▶ _WRITTEN REQUEST_
Rewrite all of the material below with "GUI agent" replaced by "screen assistant" everywhere it appears, leaving everything else unchanged.

▶ _DATASET ENTRIES_
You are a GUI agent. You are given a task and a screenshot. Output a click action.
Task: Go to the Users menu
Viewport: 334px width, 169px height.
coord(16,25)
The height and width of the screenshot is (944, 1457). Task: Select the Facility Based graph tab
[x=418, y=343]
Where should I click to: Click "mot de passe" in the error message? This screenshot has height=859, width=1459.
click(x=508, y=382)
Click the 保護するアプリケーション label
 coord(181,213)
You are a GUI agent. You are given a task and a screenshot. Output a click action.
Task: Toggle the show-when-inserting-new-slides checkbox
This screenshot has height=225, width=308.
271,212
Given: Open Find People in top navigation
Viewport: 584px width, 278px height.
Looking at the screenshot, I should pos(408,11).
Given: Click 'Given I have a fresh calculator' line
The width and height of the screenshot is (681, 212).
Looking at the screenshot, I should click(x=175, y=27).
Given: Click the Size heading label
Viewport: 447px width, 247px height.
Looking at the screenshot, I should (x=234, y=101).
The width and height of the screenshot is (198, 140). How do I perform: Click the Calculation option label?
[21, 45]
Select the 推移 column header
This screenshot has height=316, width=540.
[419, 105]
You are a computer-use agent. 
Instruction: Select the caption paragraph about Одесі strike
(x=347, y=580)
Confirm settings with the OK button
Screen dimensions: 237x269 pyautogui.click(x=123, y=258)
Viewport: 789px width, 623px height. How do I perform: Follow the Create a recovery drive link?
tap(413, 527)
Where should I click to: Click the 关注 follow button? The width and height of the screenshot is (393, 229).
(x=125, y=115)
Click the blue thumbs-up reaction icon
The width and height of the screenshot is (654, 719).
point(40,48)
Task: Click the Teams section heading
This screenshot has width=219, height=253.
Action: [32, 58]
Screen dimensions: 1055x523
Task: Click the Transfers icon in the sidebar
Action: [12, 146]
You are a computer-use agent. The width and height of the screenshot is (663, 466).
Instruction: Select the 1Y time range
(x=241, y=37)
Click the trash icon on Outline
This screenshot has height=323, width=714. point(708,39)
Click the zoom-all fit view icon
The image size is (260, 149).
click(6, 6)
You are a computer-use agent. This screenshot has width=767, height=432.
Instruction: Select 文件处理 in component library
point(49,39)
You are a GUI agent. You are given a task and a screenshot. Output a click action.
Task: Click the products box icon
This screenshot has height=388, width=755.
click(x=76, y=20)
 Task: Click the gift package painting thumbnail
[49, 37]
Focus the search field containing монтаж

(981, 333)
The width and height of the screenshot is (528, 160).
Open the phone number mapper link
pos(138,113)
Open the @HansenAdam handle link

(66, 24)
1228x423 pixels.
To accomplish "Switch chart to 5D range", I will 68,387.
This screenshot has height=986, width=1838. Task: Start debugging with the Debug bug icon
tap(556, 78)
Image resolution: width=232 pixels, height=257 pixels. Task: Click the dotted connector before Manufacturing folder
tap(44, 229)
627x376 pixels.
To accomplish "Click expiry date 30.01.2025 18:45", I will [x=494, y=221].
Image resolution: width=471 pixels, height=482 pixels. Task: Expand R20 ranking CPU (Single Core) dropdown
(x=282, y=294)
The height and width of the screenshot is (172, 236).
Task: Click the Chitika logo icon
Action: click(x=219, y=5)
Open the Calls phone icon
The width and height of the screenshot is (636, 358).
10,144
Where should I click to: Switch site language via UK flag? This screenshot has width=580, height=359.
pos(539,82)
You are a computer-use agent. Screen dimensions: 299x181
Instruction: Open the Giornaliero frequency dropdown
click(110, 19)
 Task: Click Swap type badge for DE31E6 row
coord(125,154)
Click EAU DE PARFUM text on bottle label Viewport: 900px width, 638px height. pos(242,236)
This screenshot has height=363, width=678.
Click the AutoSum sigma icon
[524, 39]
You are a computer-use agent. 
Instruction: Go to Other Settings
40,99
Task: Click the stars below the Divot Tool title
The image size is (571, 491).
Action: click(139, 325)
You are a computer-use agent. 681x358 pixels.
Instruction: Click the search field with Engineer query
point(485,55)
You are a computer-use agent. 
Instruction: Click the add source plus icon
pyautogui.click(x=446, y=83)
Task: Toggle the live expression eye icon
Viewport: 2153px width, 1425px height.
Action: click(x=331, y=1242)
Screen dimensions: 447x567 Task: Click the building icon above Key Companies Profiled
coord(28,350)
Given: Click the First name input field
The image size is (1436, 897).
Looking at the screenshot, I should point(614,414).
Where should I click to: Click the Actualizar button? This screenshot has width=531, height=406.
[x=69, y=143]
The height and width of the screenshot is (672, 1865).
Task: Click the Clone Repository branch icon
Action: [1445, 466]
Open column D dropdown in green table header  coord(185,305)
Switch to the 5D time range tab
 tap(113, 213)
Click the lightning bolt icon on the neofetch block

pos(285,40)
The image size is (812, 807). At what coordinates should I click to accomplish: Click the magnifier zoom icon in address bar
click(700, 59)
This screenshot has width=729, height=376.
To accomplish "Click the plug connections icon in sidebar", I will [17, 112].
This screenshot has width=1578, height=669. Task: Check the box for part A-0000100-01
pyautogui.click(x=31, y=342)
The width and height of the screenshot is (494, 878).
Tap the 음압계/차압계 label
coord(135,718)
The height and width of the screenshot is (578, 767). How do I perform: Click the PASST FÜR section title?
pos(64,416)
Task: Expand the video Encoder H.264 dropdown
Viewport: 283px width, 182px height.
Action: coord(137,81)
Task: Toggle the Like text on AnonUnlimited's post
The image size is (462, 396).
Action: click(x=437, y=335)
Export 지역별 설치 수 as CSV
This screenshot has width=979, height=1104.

▶ _SOLVED EXERCISE_
You are a screen assistant. You are given a task and a screenshot. Output a click action.
Task: Go to the Users menu
Viewport: 334px width, 169px height.
coord(16,25)
The height and width of the screenshot is (944, 1457). Task: Select the Facility Based graph tab
[x=418, y=343]
Where should I click to: Click "mot de passe" in the error message? This screenshot has height=859, width=1459.
click(x=508, y=382)
Click the 保護するアプリケーション label
 coord(181,213)
You are a screen assistant. You are given a task and a screenshot. Output a click action.
Task: Toggle the show-when-inserting-new-slides checkbox
This screenshot has height=225, width=308.
271,212
Given: Open Find People in top navigation
Viewport: 584px width, 278px height.
Looking at the screenshot, I should pos(408,11).
Given: Click 'Given I have a fresh calculator' line
The width and height of the screenshot is (681, 212).
Looking at the screenshot, I should click(x=175, y=27).
Given: Click the Size heading label
Viewport: 447px width, 247px height.
Looking at the screenshot, I should (x=234, y=101).
The width and height of the screenshot is (198, 140). How do I perform: Click the Calculation option label?
[21, 45]
Select the 推移 column header
This screenshot has height=316, width=540.
[419, 105]
You are a computer-use agent. 
Instruction: Select the caption paragraph about Одесі strike
(x=347, y=580)
Confirm settings with the OK button
Screen dimensions: 237x269 pyautogui.click(x=123, y=258)
Viewport: 789px width, 623px height. How do I perform: Follow the Create a recovery drive link?
tap(413, 527)
Where should I click to: Click the 关注 follow button? The width and height of the screenshot is (393, 229).
(x=125, y=115)
Click the blue thumbs-up reaction icon
The width and height of the screenshot is (654, 719).
point(40,48)
Task: Click the Teams section heading
This screenshot has width=219, height=253.
Action: [32, 58]
Screen dimensions: 1055x523
Task: Click the Transfers icon in the sidebar
Action: [12, 146]
You are a computer-use agent. The width and height of the screenshot is (663, 466).
Instruction: Select the 1Y time range
(x=241, y=37)
Click the trash icon on Outline
This screenshot has height=323, width=714. point(708,39)
Click the zoom-all fit view icon
The image size is (260, 149).
click(6, 6)
You are a computer-use agent. This screenshot has width=767, height=432.
Instruction: Select 文件处理 in component library
point(49,39)
You are a screen assistant. You are given a task and a screenshot. Output a click action.
Task: Click the products box icon
This screenshot has height=388, width=755.
click(x=76, y=20)
 Task: Click the gift package painting thumbnail
[49, 37]
Focus the search field containing монтаж

(981, 333)
The width and height of the screenshot is (528, 160).
Open the phone number mapper link
pos(138,113)
Open the @HansenAdam handle link

(66, 24)
1228x423 pixels.
To accomplish "Switch chart to 5D range", I will 68,387.
This screenshot has height=986, width=1838. Task: Start debugging with the Debug bug icon
tap(556, 78)
Image resolution: width=232 pixels, height=257 pixels. Task: Click the dotted connector before Manufacturing folder
tap(44, 229)
627x376 pixels.
To accomplish "Click expiry date 30.01.2025 18:45", I will [x=494, y=221].
Image resolution: width=471 pixels, height=482 pixels. Task: Expand R20 ranking CPU (Single Core) dropdown
(x=282, y=294)
The height and width of the screenshot is (172, 236).
Task: Click the Chitika logo icon
Action: click(x=219, y=5)
Open the Calls phone icon
The width and height of the screenshot is (636, 358).
10,144
Where should I click to: Switch site language via UK flag? This screenshot has width=580, height=359.
pos(539,82)
You are a computer-use agent. Screen dimensions: 299x181
Instruction: Open the Giornaliero frequency dropdown
click(110, 19)
 Task: Click Swap type badge for DE31E6 row
coord(125,154)
Click EAU DE PARFUM text on bottle label Viewport: 900px width, 638px height. pos(242,236)
This screenshot has height=363, width=678.
Click the AutoSum sigma icon
[524, 39]
You are a computer-use agent. 
Instruction: Go to Other Settings
40,99
Task: Click the stars below the Divot Tool title
The image size is (571, 491).
Action: click(139, 325)
You are a computer-use agent. 681x358 pixels.
Instruction: Click the search field with Engineer query
point(485,55)
You are a computer-use agent. 
Instruction: Click the add source plus icon
pyautogui.click(x=446, y=83)
Task: Toggle the live expression eye icon
Viewport: 2153px width, 1425px height.
Action: click(x=331, y=1242)
Screen dimensions: 447x567 Task: Click the building icon above Key Companies Profiled
coord(28,350)
Given: Click the First name input field
The image size is (1436, 897).
Looking at the screenshot, I should point(614,414).
Where should I click to: Click the Actualizar button? This screenshot has width=531, height=406.
[x=69, y=143]
The height and width of the screenshot is (672, 1865).
Task: Click the Clone Repository branch icon
Action: [1445, 466]
Open column D dropdown in green table header  coord(185,305)
Switch to the 5D time range tab
 tap(113, 213)
Click the lightning bolt icon on the neofetch block

pos(285,40)
The image size is (812, 807). At what coordinates should I click to accomplish: Click the magnifier zoom icon in address bar
click(700, 59)
This screenshot has width=729, height=376.
To accomplish "Click the plug connections icon in sidebar", I will [17, 112].
This screenshot has width=1578, height=669. Task: Check the box for part A-0000100-01
pyautogui.click(x=31, y=342)
The width and height of the screenshot is (494, 878).
Tap the 음압계/차압계 label
coord(135,718)
The height and width of the screenshot is (578, 767). How do I perform: Click the PASST FÜR section title?
pos(64,416)
Task: Expand the video Encoder H.264 dropdown
Viewport: 283px width, 182px height.
Action: coord(137,81)
Task: Toggle the Like text on AnonUnlimited's post
The image size is (462, 396).
Action: click(x=437, y=335)
Export 지역별 설치 수 as CSV
This screenshot has width=979, height=1104.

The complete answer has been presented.